Secondo la Suprema Corte la raccolta dei dati è avvenuta regolarmente, in quanto il datore non ha controllato l’adempimento delle prestazioni di lavoro, ma ha inteso tutelare un bene aziendale, del tutto estraneo al contratto di lavoro.
La Cassazione inoltre afferma che il giudice deve bilanciare l’esigenza del datore di lavoro di protezione degli interessi e dei beni aziendali con la tutela della riservatezza e della dignità del lavoratore, essendo richiesta una informazione al dipendente del possibile controllo delle sue comunicazioni.

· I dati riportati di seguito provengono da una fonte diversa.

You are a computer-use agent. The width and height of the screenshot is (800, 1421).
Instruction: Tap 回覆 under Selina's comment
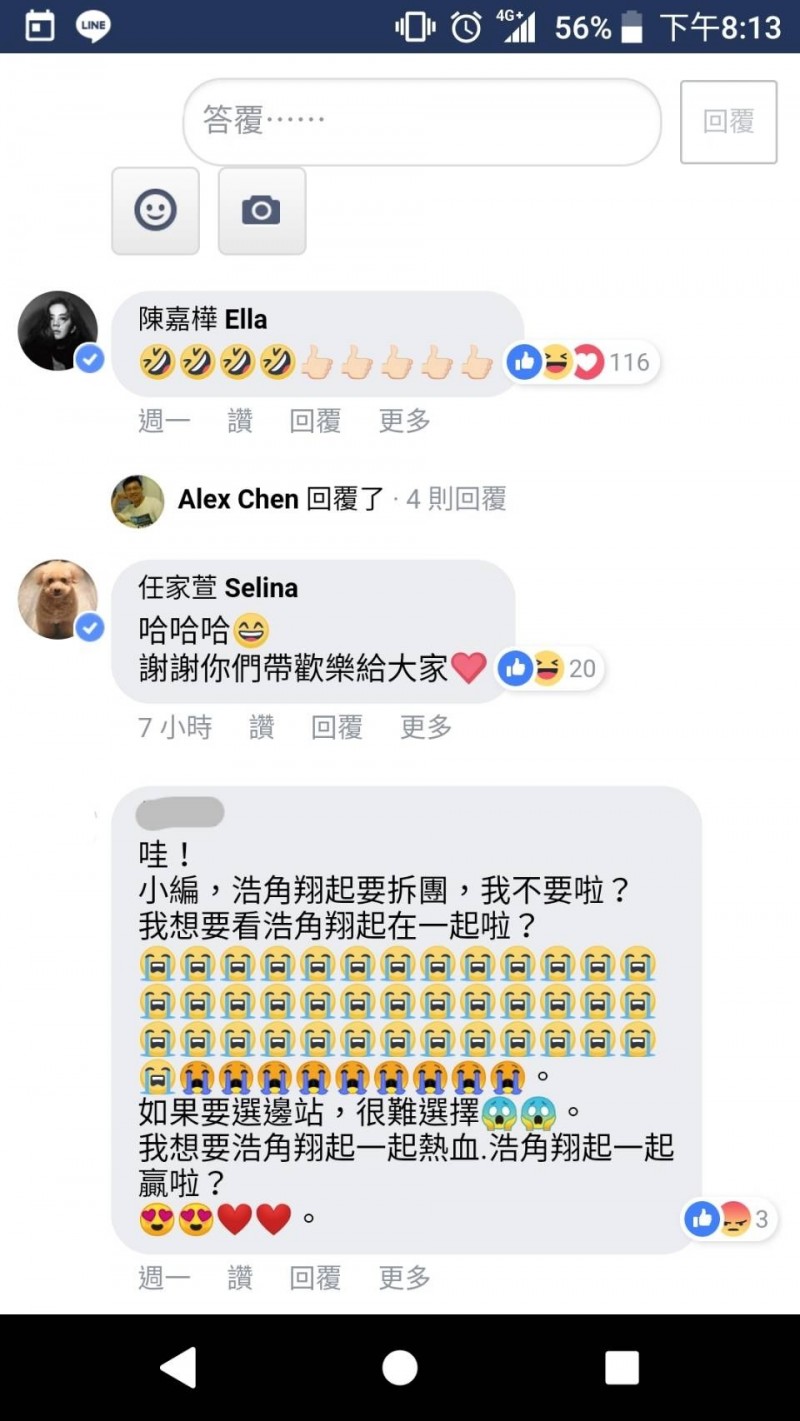(x=337, y=727)
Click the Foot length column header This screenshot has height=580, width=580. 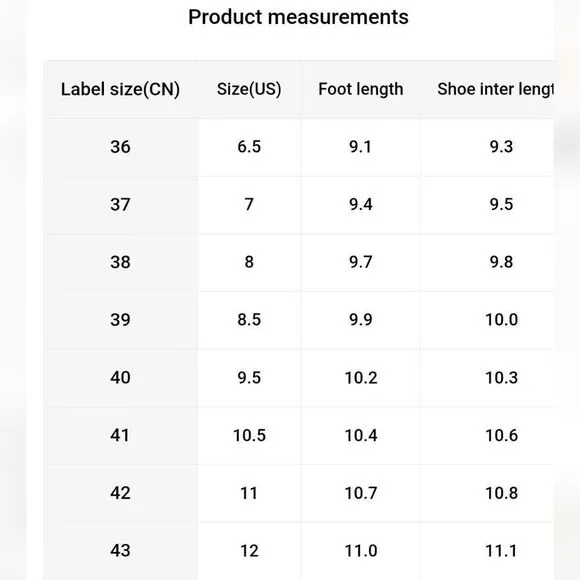pyautogui.click(x=361, y=89)

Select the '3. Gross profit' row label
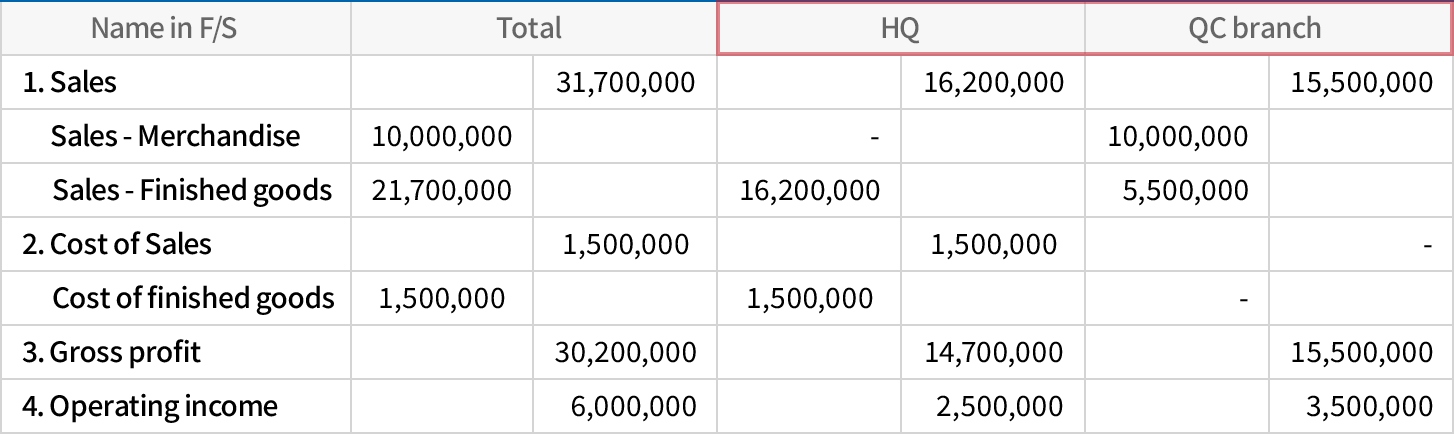pos(112,352)
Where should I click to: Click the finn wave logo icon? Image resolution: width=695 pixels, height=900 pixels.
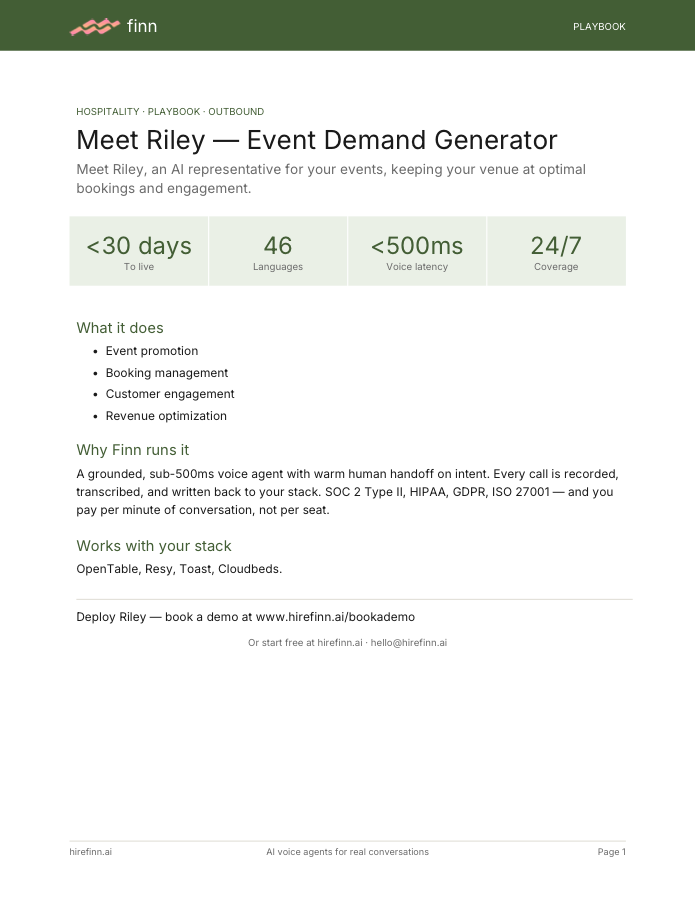click(x=95, y=26)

Di conseguenza, se i dati personali relativi alla navigazione in internet o alla posta elettronica, sono estratti al fine di tutelare un bene aziendale (beni immobili, mobili, brevetti, marchi, segni distintivi ecc.), gli stessi possono essere utilizzati legittimamente in una procedura disciplinare che di fatto non si colloca in contrasto con la normativa dei controlli a distanza dell’articolo 4 dello Statuto dei lavoratori (legge n. 300/70).
L'addebito disciplinare contestato al lavoratore attiene alla violazione dei suoi doveri fondamentali di diligenza nello svolgimento dei propri compiti (Cass. 8 giugno 2001, n. 7819), senza necessità di un'espressa previsione nel codice disciplinare (Cass. 29 agosto 2014, n. 18462), riguardando una situazione direttamente prevista dalla legge, quale in particolare l'obbligo di diligenza a norma dell'art. 2104 c.c.(Cass. 21 luglio 2004, n. 13526; Cass. 25 marzo 2005, n. 6466).
Ne consegue, ad avviso della Corte, che i dati raccolti in un’indagine sull’utilizzo del computer da parte del dipendente possono essere validamente posti a fondamento di un licenziamento disciplinare.
Pertanto per quanto sopra, la Cassazione sezione Lavoro Civile con l’ordinanza n. 13266 del 28 maggio 2018 ha respinto il ricorso proposto dal dipendente, legittimando il licenziamento per giustificato motivo soggettivo irrogatogli dal datore di lavoro, con regolazione delle spese del giudizio secondo il regime di soccombenza.